Student Blog Series
Hannah Goldberg and Grace Wright
Overexploitation of fishing has thought to be linked to a decrease in biodiversity of demersal fish in the East China Sea (ECS). However, a study done in the summer of 2008 determined that there were other environmental factors that were leading to the negative impacts on the demersal fish community. In 1998 the Chinese government declared a ban on fishing in the ECS from the months of June to September, but the ecological condition of the fish was still not improving. Thus, this study sought to find if eutrophication, hypoxia, or other environmental factors as a result of anthropogenic pollution were contributing more to the stalled recovery of bottom-dwelling fish. Eutrophication is defined as the over enrichment of nutrients, mostly phosphate and nitrogen, which can lead to algal blooms and depleted oxygen levels in the ocean, which is known as hypoxia. These factors do not provide an ideal habitat for species of fish, especially demersal fish because they live in a low oxygen environment to begin with. To test such environmental factors, bottom trawl surveys were conducted in five different sections along with five corresponding environmental observation sites, where sediment, dissolved oxygen, and nutrient concentration samples were taken. These surveys were done during the summer fishing ban in both prohibited and exploited areas of the ECS. Results found that sites inshore within the prohibited fishing zone had smaller-sized species of demersal fish, higher nutrient concentrations (particularly phosphate, nitrogen, and silicate), and lower dissolved oxygen levels. It was also found that most demersal species have adverse relations to high levels of nutrients and low levels of dissolved oxygen. Thus, this study concluded that it was eutrophication and hypoxia that were ultimately leading to the decrease in biodiversity of demersal fish in the ECS within the banned fishing zone. Since eutrophication was most likely amplified because of overfishing, it is important to find a solution to this ecological problem in the ECS that takes into account both fishing and environmental factors. Additionally, there are even more factors involved that could affect the recovery of these fish communities, such as increasing ocean temperatures and jellyfish blooms.

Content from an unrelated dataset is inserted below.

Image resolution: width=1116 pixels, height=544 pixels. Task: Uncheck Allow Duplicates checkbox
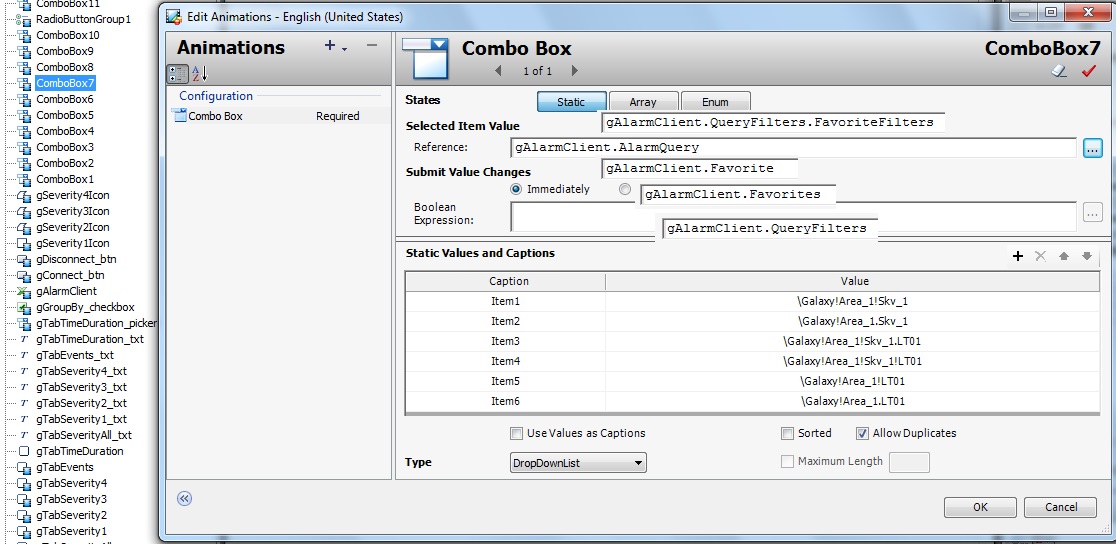862,434
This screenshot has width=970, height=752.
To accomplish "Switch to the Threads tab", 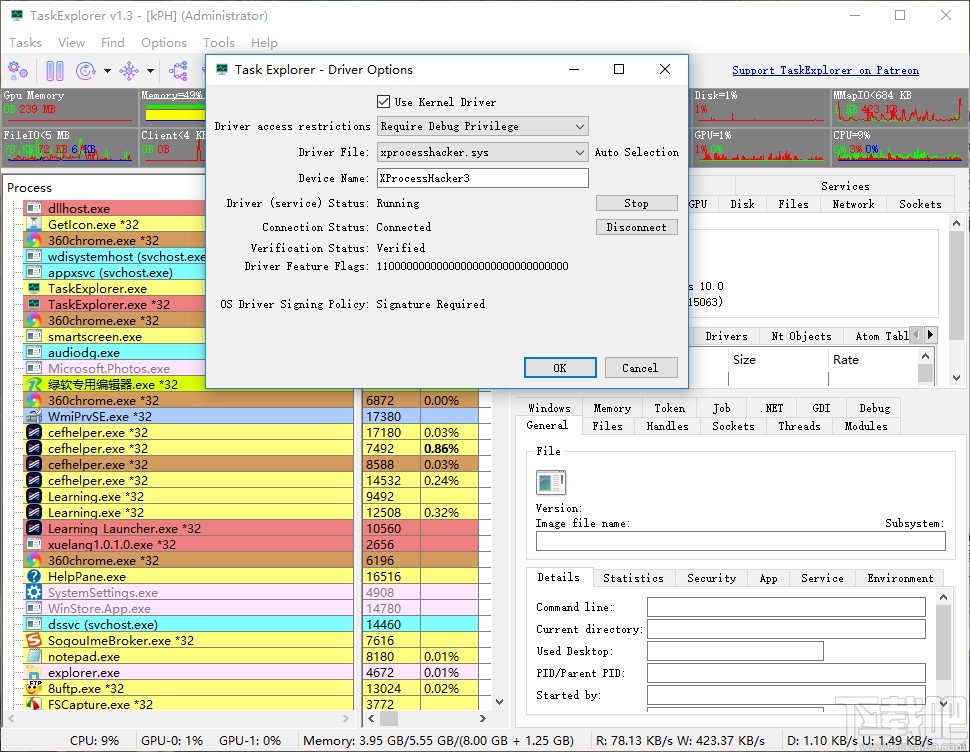I will point(799,426).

Mangrove forests have the highest net primary productivity of any ecosystem. They serve as nurseries for the young fish and crabs that live within among their roots and also for those animals that will eventually travel out into the ocean. Mangroves provide food sources for coastal communities as well as protection from coastal storms and floods. This study conducted in 2006 in Mozambique and Kenya helps to illustrate the mangroves pollution buffering capabilities. It is previously known that the sediments beneath mangroves have shown to serve as filters for both phosphorus and nitrogen. The roots of the mangrove contain nitrogen fixing bacteria to assist in the removal of nutrient waste in the water. In the paper, “Effects of urban wastewater on crab and mollusc assemblages in equatorial and subtropical mangroves of East Africa,” Researchers sought to investigate “the differences in macrobenthic patterns between peri-urban mangroves, impacted by sewage disposal, and non-urban sites with no evident wastewater disposal, in East Africa.” Data on the effects of wastewater and nutrient overload in sites adjacent to cities, could yield possible implications for mangroves as intentional waste disposal sites. Each mangrove site consisted of two measurement areas—a landward sandy belt that flooded only during spring tides, and a seaward muddy belt that flooded twice a day during high tides. Results showed a significant increase in the biomass of crab populations in the peri-urban mangroves in both countries, which authors said could be attributed to increased nutrients and blooms in benthic diatoms and bacteria the crabs feed on. This could disrupt the ecosystem balance in the mangroves because crab species are responsible for control of algal mats and growth and regrowth of mangrove saplings. The second significant result was a decrease in gastropods in peri-urban sites, especially the mud whelk. Looking at these two major impacts on species, the scientists concluded that at this stage, we are not fully aware of the possible impacts wastewater may have on mangroves used as filters. Previous studies in nineties, and more recently in 2008, show that peri-urban mangroves are susceptible to not only nutrient overload, but also metals, hydrocarbons and pesticides. Mangrove species vary and other elements are variable depending on location and wastewater composition, so it is unwise assume buffering capabilities from the little research done.